Remove all .svn directories at once
January 19th, 2007 toydi Posted in Common, find, rm, xargs | Hits: 19054 |
When you check out a project code base from a svn repository, each downloaded directory (from top to the deepest) contains a .svn hidden directory that keeps svn’s necessary metadata.
If you want to remove them all at once, here’s one way to do it:
~/project_dir $> find -name .svn -print0 | xargs -0 rm -rf
find -name .svn searches the current directory hierarchy for files named .svn.
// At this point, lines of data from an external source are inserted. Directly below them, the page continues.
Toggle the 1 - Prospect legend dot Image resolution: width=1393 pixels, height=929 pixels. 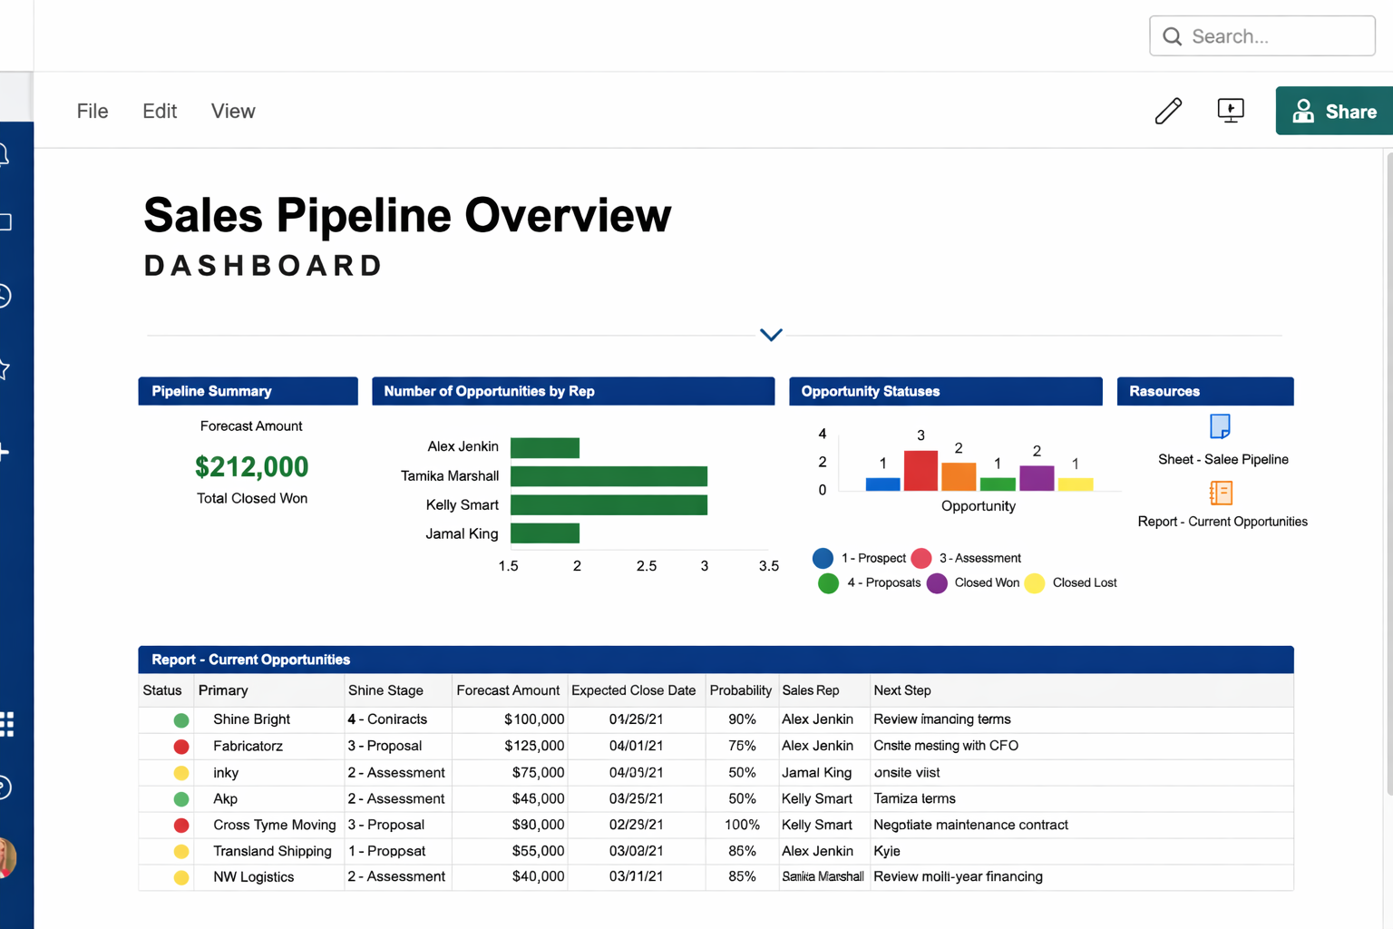(823, 558)
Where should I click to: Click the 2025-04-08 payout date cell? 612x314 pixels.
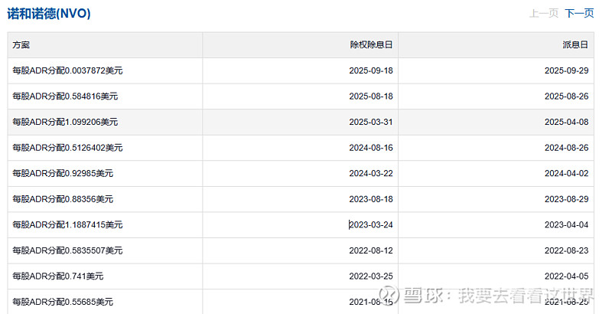[x=566, y=122]
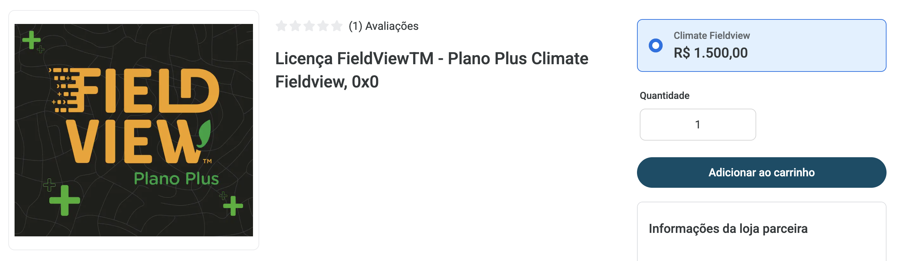Click the Informações da loja parceira heading
The width and height of the screenshot is (899, 261).
coord(728,229)
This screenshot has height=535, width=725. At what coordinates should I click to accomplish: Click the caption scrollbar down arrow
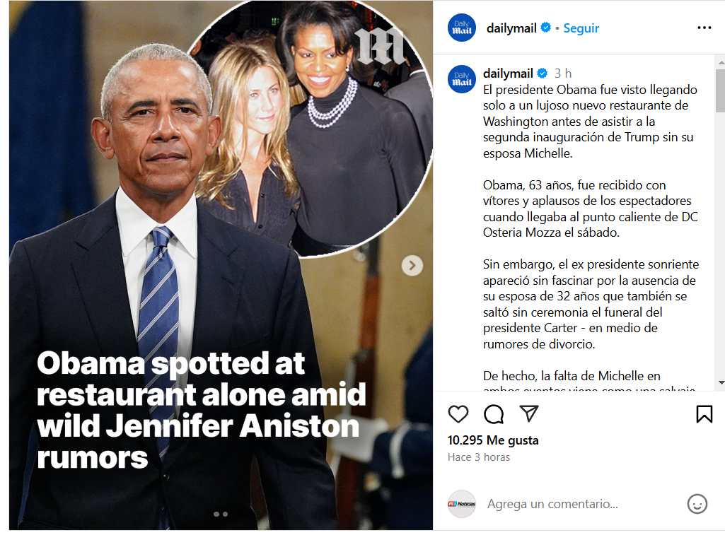(721, 383)
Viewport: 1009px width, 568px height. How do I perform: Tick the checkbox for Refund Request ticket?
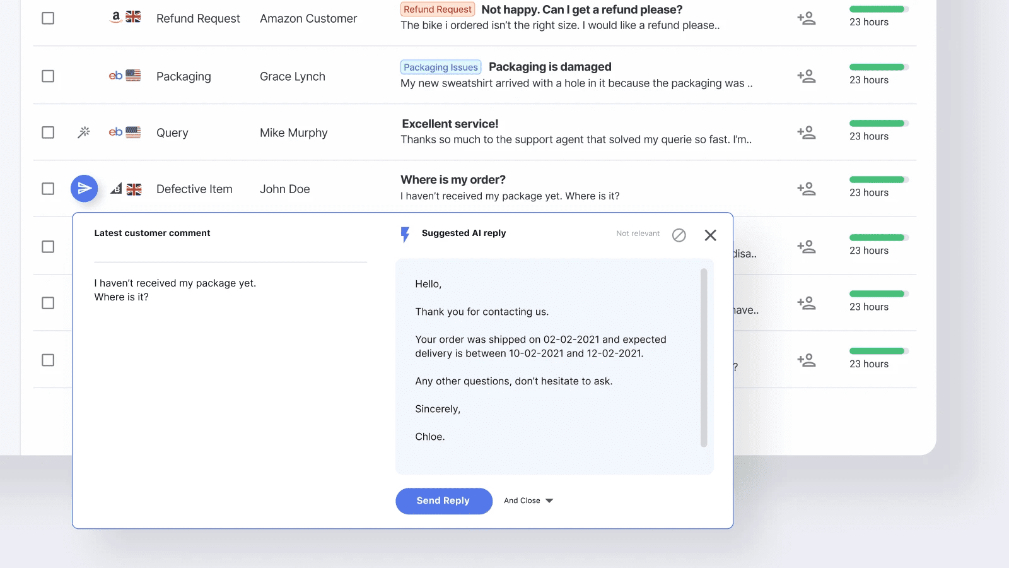click(48, 18)
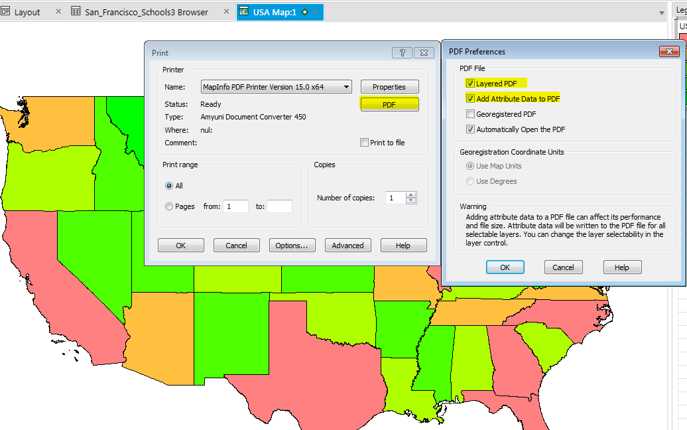Click the Pages 'from' input field
The height and width of the screenshot is (430, 687).
(x=235, y=206)
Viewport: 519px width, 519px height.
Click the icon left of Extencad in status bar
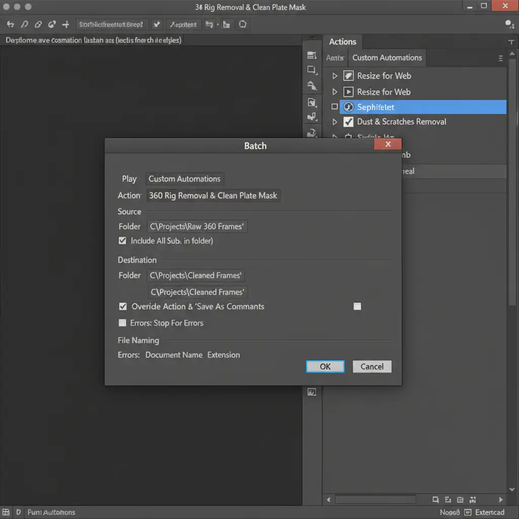(468, 512)
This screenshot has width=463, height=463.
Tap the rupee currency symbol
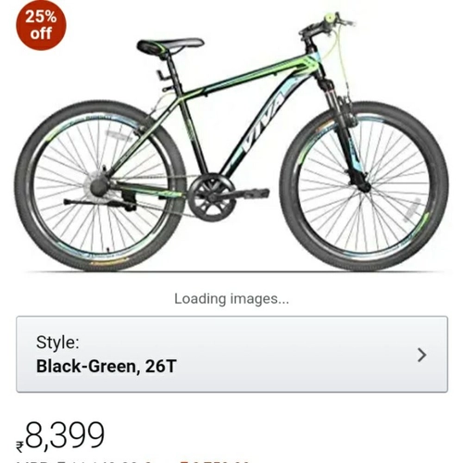click(x=19, y=447)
-print0 ensures each filename ended with a null character. This allows filenames that contain newlines/whitespaces to be interpreted correctly by programs that consume the output.
xargs -0 rm -rf receives the output and passes it to rm for file removal. Remember to use -0 option when the input items are terminated by a null character.
Update: Thanks to geek00L, actually find alone is sufficient:
find /project_dir -type d -name .svn -exec rm -rf '{}' +
Update: svn export should be the right tool that does the job (thanks to aizatto):
svn export project_dir new_dir
Live Chat!









January 19th, 2007 at 7:25 pm
how about this -
Remember to change file type to fit your need. However xargs more faster when searching globally in the system, but I assume if you already know which directory consist the files as you mention so using -exec should be enough.
Cheers
January 24th, 2007 at 9:37 am
Should just use the svn export feature…
March 7th, 2007 at 10:06 am
[...] At one time I had a tarred site still containing all its .svn directories. Needing to just start over and remove all .svn directories, I found the answer at Linux by Examples under the posting/page “Remove All .svn Directories at Once“. [...]
July 19th, 2007 at 5:24 pm
svn export might be good, but the example cater for those machines without svn installed.